Targeting the Gβγ subunit in treatment
Research has been conducted on how altering the actions of Gβγ subunits could be beneficial for the treatment of certain medical conditions. Gβγ signalling has been examined for its role in a variety of conditions including heart failure, inflammation and leukemia.

Heart failure

Heart failure can be characterized by a loss of β adrenergic receptor (βAR) signalling in heart cells. When the βAR is stimulated by catecholamines such as adrenaline and noradrenaline, there is normally an increase in the contractility of the heart. However, in heart failure there are sustained and elevated levels of catecholamines which result in chronic desensitization of the βAR receptor. This leads to a decrease in the strength of heart contractions. Some research suggests that this chronic desensitization is due to the over activation of a kinase, G protein-coupled receptor kinase 2 (GRK2), which phosphorylates and deactivates certain G protein coupled receptors . When the G protein coupled receptor is activated, the Gβγ subunit recruits GRK2 which then phosphorylates and desensitizes GPCRs like the βAR. Preventing the interaction of the βγ subunit with GRK2 has therefore been studied as a potential target for increasing heart contractile function.
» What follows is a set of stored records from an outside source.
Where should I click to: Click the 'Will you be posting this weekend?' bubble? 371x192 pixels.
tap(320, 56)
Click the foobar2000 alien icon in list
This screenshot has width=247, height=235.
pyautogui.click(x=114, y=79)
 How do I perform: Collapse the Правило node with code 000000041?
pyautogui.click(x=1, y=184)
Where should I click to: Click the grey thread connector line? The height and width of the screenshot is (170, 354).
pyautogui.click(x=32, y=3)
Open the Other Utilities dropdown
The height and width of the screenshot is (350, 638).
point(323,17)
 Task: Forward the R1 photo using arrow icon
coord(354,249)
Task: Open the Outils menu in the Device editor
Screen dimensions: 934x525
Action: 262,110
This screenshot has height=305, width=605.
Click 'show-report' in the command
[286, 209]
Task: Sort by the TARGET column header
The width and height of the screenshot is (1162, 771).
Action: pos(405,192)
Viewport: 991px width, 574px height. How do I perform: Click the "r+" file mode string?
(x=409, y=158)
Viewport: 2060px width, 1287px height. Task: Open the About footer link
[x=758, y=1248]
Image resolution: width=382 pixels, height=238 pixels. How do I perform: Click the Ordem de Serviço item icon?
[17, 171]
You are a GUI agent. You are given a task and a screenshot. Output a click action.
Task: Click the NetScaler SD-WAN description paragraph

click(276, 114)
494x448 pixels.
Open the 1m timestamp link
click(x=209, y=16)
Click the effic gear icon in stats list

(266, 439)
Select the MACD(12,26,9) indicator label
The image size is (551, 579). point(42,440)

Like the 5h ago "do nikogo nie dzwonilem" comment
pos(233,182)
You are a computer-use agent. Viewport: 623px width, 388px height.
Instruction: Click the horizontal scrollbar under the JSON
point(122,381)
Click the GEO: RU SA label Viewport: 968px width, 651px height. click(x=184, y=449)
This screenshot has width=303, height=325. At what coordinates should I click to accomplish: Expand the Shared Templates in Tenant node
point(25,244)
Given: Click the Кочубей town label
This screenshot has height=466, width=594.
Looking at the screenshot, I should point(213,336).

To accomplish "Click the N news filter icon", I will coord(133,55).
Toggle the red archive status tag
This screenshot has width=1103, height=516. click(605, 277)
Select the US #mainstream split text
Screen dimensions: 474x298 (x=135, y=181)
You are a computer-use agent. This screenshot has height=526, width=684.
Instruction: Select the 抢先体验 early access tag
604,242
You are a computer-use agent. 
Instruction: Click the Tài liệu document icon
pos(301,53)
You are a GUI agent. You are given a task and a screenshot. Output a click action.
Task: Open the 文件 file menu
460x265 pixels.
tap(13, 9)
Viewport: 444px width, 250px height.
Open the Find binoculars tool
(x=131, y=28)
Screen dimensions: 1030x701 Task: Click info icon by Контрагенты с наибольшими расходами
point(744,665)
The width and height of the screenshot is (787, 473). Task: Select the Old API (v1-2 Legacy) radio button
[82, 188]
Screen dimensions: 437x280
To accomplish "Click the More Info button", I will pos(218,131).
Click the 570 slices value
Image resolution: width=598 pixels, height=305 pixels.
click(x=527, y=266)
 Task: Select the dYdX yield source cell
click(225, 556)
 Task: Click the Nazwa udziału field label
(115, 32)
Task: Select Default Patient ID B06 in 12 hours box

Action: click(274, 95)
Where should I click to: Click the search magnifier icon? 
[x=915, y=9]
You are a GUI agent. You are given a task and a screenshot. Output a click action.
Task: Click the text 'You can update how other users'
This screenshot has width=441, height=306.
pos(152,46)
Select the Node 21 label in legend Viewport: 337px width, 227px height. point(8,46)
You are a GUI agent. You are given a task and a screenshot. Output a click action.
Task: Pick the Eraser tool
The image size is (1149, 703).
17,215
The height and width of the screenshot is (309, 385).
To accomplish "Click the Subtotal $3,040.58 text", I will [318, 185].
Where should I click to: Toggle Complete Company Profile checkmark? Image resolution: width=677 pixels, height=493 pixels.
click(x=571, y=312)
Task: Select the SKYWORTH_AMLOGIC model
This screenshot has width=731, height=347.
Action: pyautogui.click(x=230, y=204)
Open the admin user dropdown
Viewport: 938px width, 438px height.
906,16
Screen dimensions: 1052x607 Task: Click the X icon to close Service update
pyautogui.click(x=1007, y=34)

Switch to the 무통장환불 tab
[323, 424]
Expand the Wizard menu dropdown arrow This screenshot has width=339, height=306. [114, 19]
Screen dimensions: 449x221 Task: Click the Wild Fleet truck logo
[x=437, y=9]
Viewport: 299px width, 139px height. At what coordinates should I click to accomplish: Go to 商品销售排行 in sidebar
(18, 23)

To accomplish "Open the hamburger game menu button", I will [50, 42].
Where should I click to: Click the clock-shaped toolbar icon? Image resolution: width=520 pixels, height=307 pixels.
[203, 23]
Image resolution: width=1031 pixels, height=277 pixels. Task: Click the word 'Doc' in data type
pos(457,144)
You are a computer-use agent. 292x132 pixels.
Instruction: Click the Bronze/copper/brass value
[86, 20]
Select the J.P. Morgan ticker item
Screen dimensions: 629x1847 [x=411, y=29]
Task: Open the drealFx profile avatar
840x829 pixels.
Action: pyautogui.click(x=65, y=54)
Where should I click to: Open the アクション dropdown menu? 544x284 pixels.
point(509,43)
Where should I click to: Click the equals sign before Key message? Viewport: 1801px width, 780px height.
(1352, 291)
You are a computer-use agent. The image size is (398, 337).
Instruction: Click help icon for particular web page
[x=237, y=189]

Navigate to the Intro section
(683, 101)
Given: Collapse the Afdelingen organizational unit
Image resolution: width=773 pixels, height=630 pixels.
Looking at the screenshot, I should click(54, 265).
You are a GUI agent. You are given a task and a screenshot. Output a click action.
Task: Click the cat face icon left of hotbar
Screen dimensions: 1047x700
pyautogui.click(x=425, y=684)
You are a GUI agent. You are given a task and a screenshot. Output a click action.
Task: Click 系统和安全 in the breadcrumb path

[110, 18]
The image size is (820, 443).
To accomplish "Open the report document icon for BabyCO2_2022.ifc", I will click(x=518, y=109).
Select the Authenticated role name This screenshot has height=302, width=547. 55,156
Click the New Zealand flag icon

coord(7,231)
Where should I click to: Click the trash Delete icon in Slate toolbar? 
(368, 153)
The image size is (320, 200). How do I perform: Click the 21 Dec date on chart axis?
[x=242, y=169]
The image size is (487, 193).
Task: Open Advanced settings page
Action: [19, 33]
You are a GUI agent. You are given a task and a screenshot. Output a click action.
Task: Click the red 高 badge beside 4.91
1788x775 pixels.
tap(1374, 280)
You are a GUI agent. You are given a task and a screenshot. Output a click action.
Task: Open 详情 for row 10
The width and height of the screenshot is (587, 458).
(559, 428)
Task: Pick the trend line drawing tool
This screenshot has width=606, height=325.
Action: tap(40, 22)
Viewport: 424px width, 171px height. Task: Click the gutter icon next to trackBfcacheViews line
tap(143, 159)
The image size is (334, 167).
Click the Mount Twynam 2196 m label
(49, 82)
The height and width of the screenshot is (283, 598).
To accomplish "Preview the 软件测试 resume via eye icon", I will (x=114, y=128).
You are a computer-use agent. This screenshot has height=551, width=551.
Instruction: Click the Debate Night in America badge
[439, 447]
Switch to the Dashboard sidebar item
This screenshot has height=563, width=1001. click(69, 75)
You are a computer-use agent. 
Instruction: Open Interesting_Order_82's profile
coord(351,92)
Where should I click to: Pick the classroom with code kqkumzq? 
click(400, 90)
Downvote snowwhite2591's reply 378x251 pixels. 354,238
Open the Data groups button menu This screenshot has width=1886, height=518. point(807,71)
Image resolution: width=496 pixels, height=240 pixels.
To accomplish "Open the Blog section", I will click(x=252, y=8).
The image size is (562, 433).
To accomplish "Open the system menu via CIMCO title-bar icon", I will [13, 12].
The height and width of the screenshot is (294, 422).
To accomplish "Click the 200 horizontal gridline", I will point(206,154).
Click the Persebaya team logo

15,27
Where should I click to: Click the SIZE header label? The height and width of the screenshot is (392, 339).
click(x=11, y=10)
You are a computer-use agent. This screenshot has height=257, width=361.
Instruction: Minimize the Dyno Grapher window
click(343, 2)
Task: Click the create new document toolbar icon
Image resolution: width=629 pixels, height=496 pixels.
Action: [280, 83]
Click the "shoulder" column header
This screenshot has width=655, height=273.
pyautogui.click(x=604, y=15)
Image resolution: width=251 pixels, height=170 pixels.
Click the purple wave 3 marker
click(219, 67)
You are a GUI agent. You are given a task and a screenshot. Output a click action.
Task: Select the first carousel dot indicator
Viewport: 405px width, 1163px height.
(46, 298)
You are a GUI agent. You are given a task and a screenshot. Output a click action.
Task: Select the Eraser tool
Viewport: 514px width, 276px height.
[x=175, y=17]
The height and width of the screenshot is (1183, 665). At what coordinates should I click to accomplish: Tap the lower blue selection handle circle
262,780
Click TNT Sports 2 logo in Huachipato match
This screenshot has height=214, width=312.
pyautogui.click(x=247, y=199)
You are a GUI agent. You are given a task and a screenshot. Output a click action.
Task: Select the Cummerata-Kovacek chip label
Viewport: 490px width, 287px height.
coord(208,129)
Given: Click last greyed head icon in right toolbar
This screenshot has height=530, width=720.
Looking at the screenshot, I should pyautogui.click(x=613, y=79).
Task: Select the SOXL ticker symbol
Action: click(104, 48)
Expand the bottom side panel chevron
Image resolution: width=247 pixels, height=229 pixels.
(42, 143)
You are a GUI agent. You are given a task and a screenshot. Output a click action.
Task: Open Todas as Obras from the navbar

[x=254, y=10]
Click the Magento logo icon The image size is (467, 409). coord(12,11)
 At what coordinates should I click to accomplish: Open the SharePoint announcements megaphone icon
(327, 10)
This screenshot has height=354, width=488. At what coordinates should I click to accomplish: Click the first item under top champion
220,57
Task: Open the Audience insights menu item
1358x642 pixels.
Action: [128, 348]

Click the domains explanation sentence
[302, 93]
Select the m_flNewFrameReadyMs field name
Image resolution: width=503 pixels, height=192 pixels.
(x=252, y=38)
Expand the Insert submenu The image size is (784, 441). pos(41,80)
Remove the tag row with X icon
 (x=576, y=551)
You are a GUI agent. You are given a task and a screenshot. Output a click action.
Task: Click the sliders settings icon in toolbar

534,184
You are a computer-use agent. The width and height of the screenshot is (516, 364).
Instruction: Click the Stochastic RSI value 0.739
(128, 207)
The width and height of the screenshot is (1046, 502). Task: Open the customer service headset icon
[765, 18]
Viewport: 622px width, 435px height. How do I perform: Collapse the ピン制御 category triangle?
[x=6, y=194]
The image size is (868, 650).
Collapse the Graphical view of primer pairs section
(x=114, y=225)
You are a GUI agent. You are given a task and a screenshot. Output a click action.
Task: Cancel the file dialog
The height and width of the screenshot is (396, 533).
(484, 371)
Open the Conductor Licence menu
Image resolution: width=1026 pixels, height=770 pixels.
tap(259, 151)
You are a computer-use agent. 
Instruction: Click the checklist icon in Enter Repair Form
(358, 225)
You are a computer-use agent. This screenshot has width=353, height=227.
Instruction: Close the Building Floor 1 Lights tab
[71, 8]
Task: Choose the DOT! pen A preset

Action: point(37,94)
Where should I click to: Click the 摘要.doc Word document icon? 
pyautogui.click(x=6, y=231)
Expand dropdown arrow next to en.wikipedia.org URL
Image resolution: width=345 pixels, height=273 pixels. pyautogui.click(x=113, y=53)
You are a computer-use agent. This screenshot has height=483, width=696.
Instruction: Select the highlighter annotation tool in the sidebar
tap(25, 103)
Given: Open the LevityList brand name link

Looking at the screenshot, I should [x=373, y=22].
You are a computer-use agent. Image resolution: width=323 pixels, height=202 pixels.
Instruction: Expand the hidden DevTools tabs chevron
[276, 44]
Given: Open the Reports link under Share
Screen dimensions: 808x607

The developed molecule GRK2ct is a protein inhibitor which inhibits the signalling properties of Gβγ subunit but does not interfere with alpha subunit signalling. The over expression of GRK2ct has been shown to significantly rescue cardiac function in murine models of heart failure by blocking Gβγ subunit signalling. In another study, biopsies were taken from patients with heart failure and virally induced overexpression of GRK2ct in the heart myocytes. Other tests showed an improvement in cardiac cell contractile function by inhibiting Gβγ.

Inflammation

When particular GPCRs are activated by their specific chemokines Gβγ directly activates PI3Kγ which is involved in the recruitment of neutrophils that contribute to inflammation. It has been discovered that the inhibition of PI3Kγ significantly reduces inflammation. PI3Kγ is the intended target molecule in the prevention of inflammation as it is the common signalling effector of many different chemokine and receptor types involved in promoting inflammation.  Although PI3Kγ is the intended target there are other isoforms of PI3 which perform different functions from PI3Kγ. Since PI3Kγ is specifically regulated by Gβγ, while other isoforms of PI3 are largely regulated by other molecules, inhibiting Gβγ signalling would provide the desired specificity of a therapeutic agent designed to treat inflammation.

Leukemia

The Gβγ subunit has been shown to activate a Rho guanine nucleotide exchange factor (RhoGef) gene PLEKHG2 which is upregulated in a number of leukemia cell lines and mouse models of leukemia. Lymphocyte chemotaxis as a result of Rac and CDC42 activation as well as actin polymerization is believed to be regulated by the Gβγ activated RhoGef. Therefore, a drug inhibiting the Gβγ could play a role in the treatment of leukemia.